#### [What to work on]
Give back exactly the line that contains "Patosos por el mundo (52, 482)" and all the lines after it in the records below, to the very last, with no other output.

Stored data
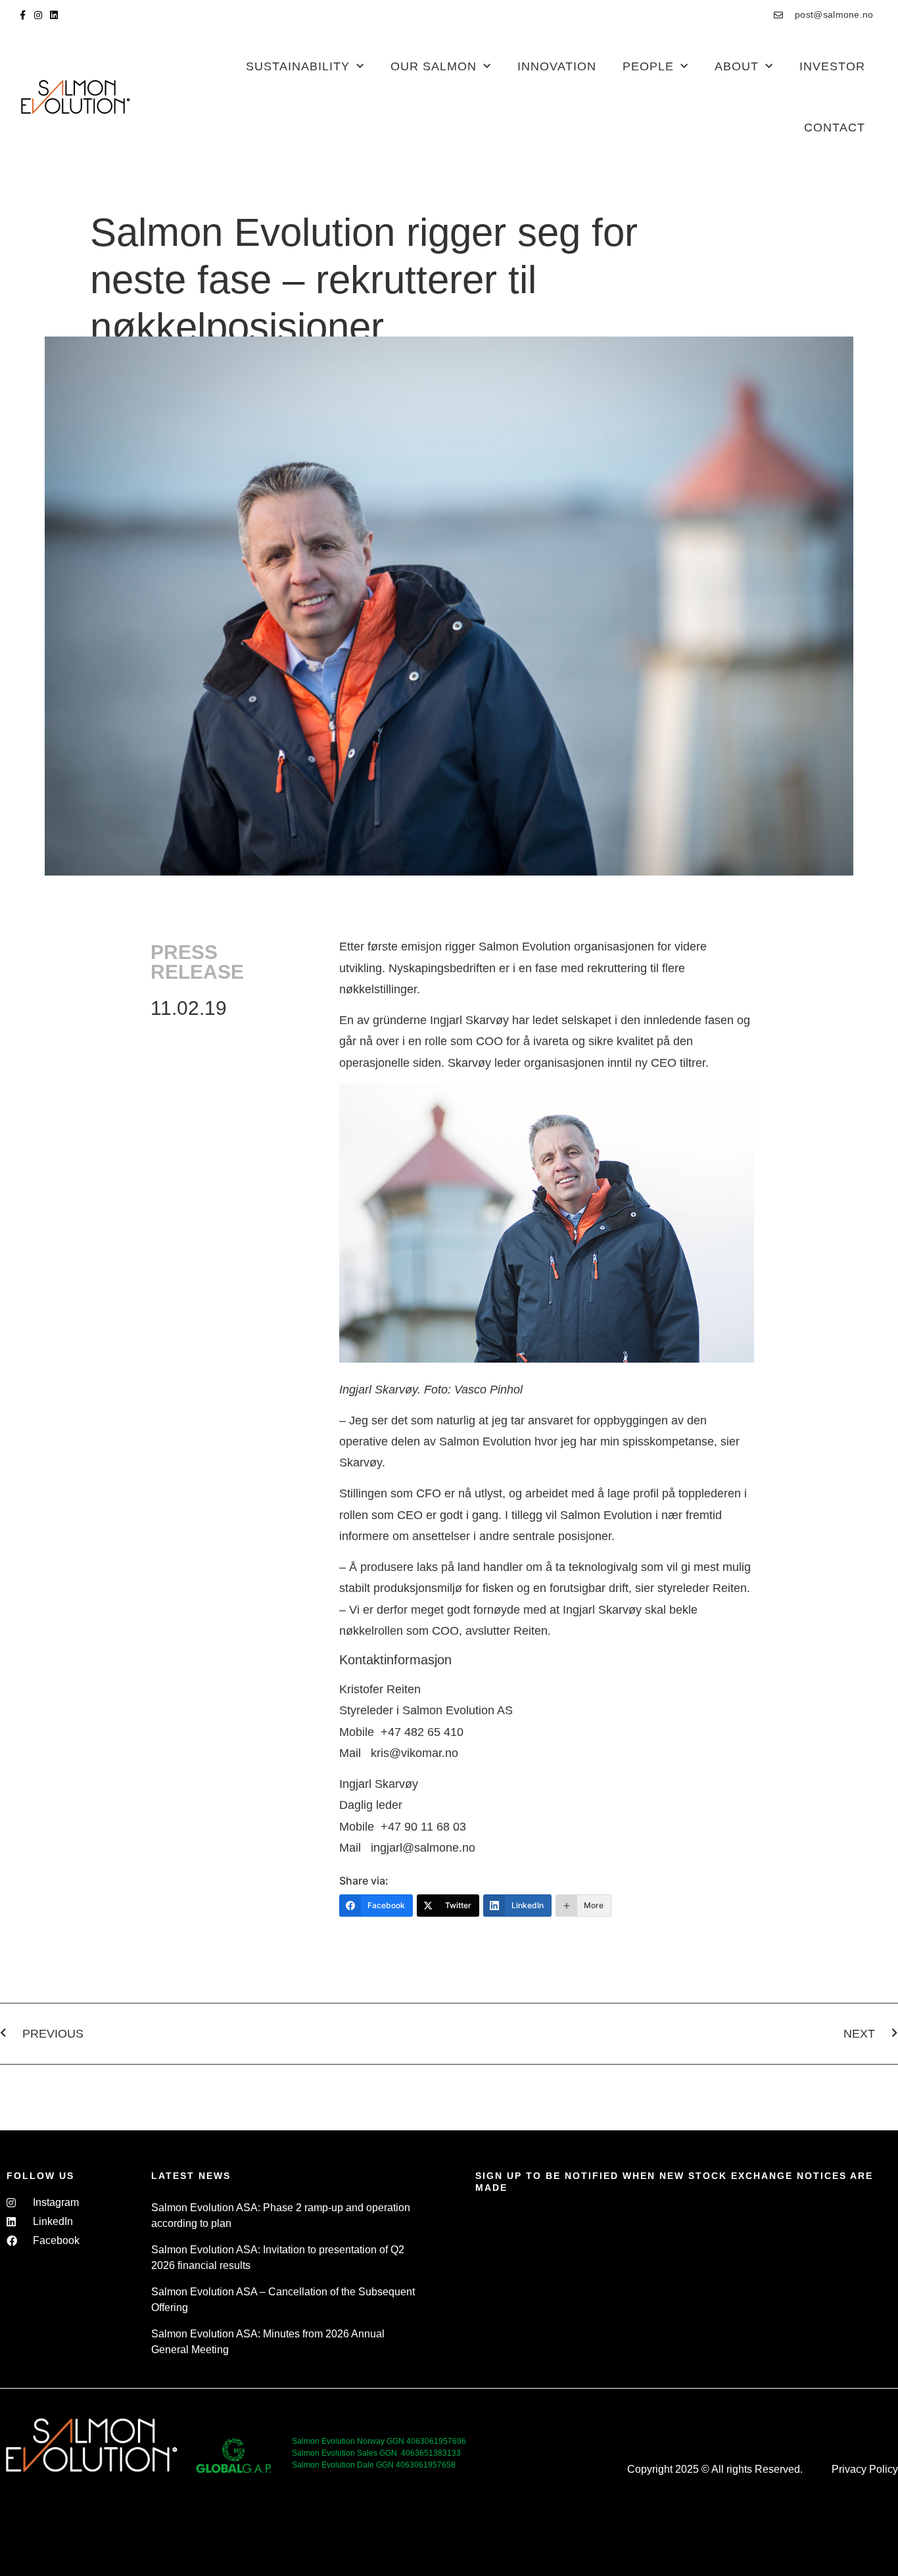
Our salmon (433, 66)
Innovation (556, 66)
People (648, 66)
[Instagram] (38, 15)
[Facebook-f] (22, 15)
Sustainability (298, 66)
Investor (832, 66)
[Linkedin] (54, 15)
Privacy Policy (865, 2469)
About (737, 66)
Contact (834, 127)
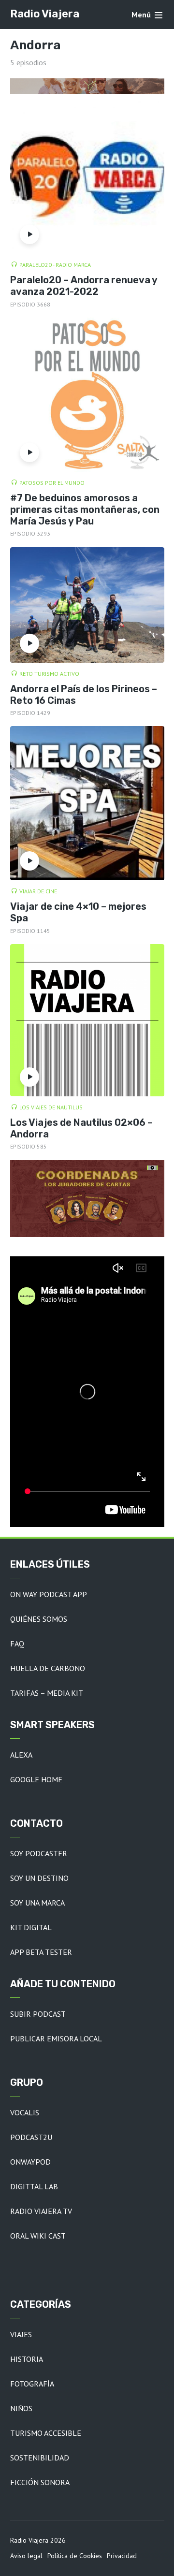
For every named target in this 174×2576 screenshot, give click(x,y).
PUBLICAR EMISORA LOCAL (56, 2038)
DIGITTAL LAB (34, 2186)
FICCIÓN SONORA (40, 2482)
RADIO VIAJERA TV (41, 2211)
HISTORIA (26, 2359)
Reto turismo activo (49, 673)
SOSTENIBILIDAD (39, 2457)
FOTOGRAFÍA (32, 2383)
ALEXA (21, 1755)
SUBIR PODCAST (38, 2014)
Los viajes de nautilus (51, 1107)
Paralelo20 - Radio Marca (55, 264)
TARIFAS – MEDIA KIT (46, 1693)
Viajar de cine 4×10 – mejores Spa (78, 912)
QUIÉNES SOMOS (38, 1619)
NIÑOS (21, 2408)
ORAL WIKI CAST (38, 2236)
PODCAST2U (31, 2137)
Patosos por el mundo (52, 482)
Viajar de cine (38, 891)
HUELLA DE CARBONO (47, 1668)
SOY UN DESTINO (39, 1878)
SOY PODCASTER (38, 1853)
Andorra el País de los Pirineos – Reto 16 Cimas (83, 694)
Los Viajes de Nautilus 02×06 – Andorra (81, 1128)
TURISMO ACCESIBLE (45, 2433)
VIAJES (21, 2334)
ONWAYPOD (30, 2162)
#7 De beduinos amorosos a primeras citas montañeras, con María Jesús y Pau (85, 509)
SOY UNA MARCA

#### [Answer for this exercise]
Patosos por el mundo (52, 482)
Viajar de cine (38, 891)
HUELLA DE CARBONO (47, 1668)
SOY UN DESTINO (39, 1878)
SOY PODCASTER (38, 1853)
Andorra el País de los Pirineos – Reto 16 Cimas (83, 694)
Los Viajes de Nautilus 02×06 – Andorra (81, 1128)
TURISMO ACCESIBLE (45, 2433)
VIAJES (21, 2334)
ONWAYPOD (30, 2162)
#7 De beduinos amorosos a primeras citas montañeras, con María Jesús y Pau (85, 509)
SOY UNA MARCA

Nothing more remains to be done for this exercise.